# DATASET RECORDS
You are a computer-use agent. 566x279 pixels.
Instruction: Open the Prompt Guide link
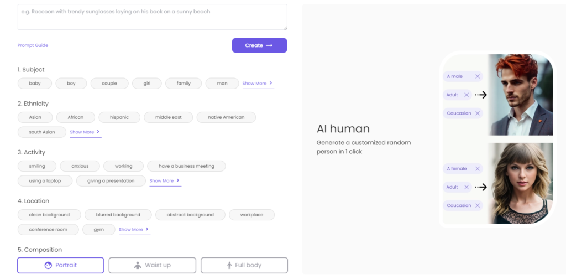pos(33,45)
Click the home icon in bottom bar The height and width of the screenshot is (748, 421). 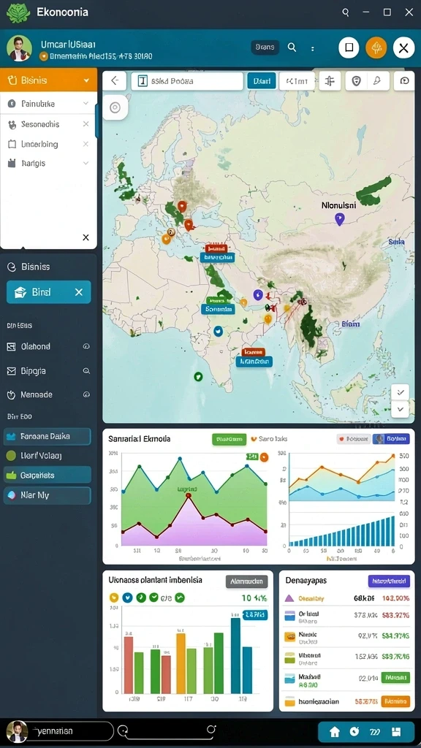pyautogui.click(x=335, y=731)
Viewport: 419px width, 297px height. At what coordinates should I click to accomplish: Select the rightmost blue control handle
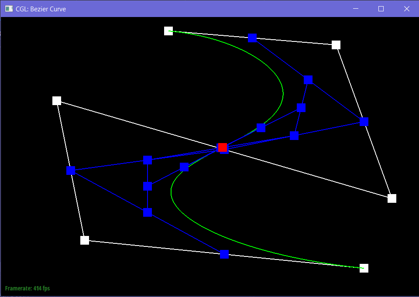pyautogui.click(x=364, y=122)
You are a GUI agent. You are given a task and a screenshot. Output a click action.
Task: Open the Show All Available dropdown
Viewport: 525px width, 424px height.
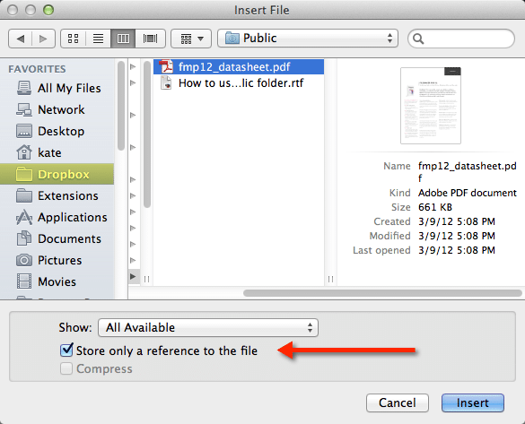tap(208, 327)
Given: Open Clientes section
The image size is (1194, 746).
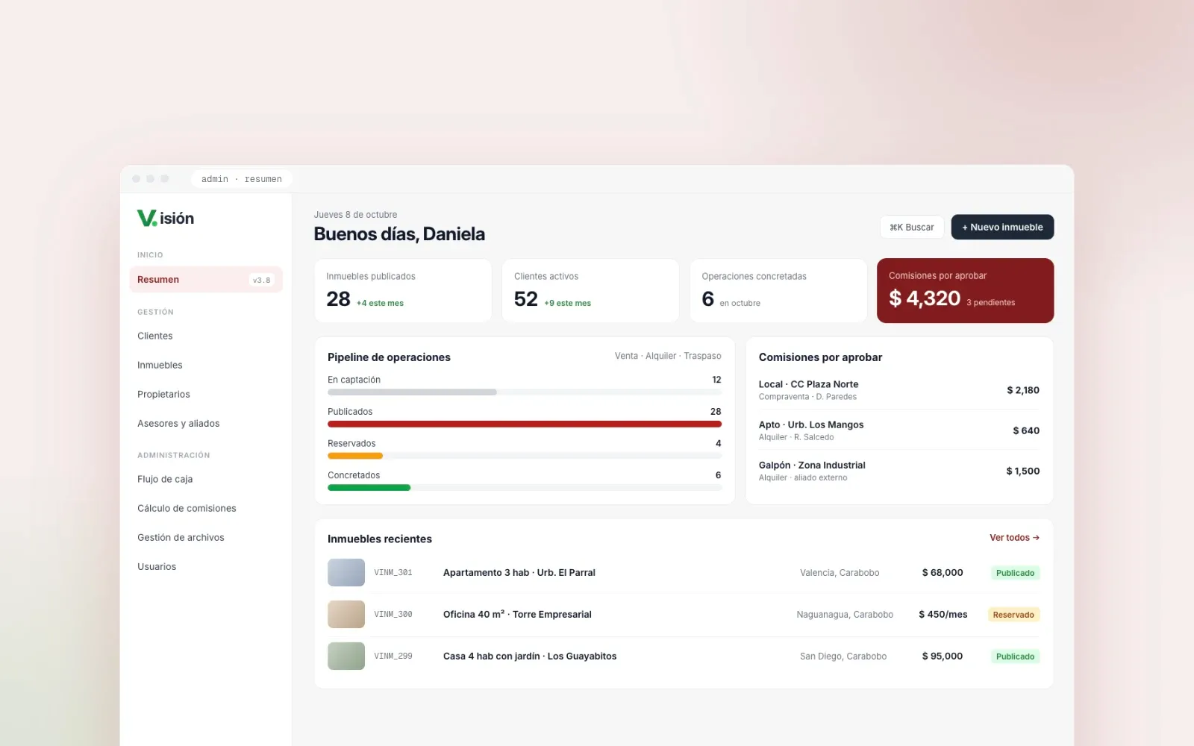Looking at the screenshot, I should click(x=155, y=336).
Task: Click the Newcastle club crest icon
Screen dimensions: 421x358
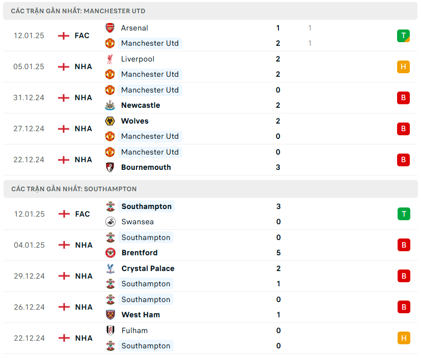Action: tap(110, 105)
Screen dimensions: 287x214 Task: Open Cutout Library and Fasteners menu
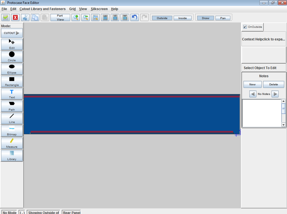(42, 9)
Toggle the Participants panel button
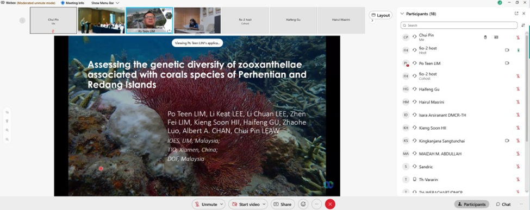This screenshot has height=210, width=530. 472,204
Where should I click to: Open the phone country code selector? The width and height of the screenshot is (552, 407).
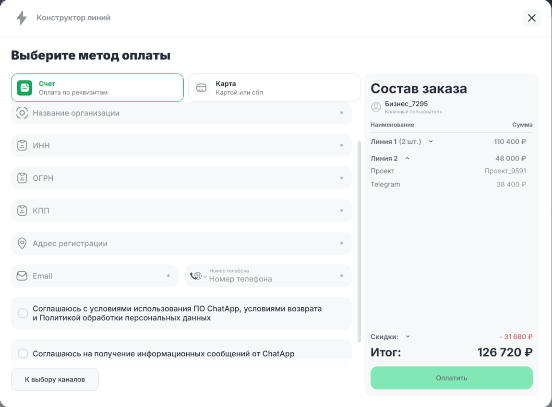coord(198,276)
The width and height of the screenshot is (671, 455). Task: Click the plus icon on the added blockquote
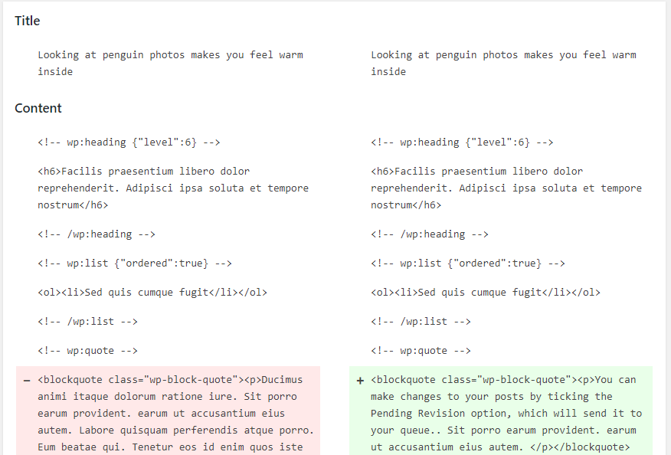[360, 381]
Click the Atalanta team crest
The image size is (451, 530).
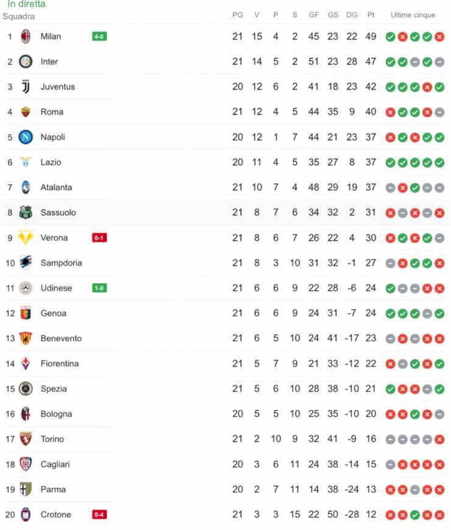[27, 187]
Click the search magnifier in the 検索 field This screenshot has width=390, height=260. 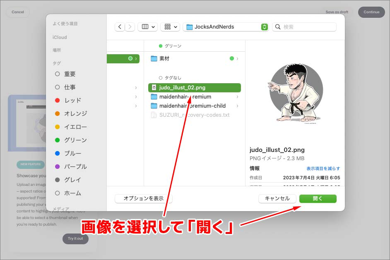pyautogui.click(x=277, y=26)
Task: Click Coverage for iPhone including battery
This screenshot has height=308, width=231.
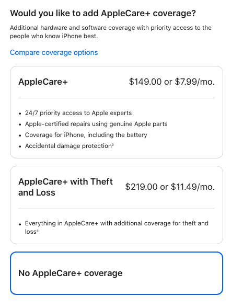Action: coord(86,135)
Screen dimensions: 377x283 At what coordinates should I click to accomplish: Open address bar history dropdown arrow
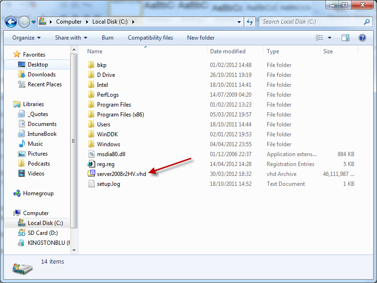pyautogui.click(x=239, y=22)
--
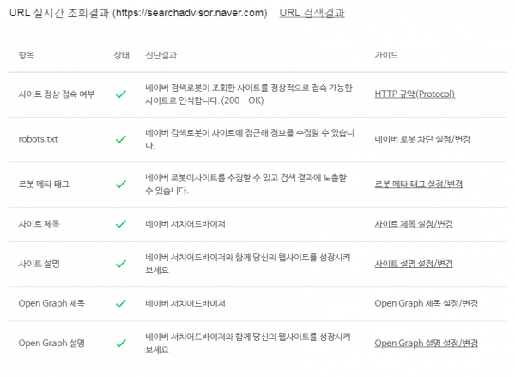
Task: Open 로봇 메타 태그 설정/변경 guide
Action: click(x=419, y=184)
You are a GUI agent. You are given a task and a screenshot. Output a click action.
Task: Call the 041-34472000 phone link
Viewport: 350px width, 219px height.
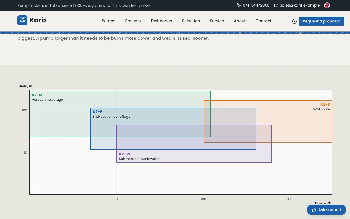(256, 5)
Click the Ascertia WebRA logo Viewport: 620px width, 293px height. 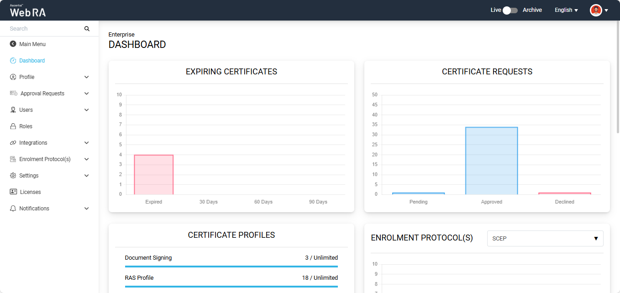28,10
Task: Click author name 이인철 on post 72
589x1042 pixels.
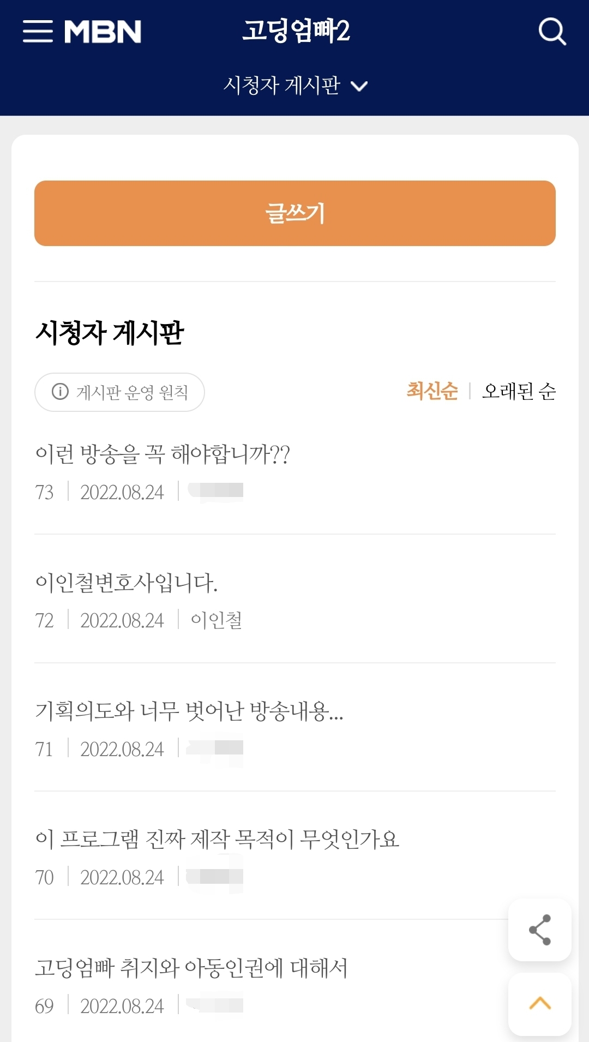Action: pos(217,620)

# HOW TO COMPLETE THIS TASK
Indicate how many lines of the material include the word "crest"; the number alone is required.

# RESULT OF THE TASK
2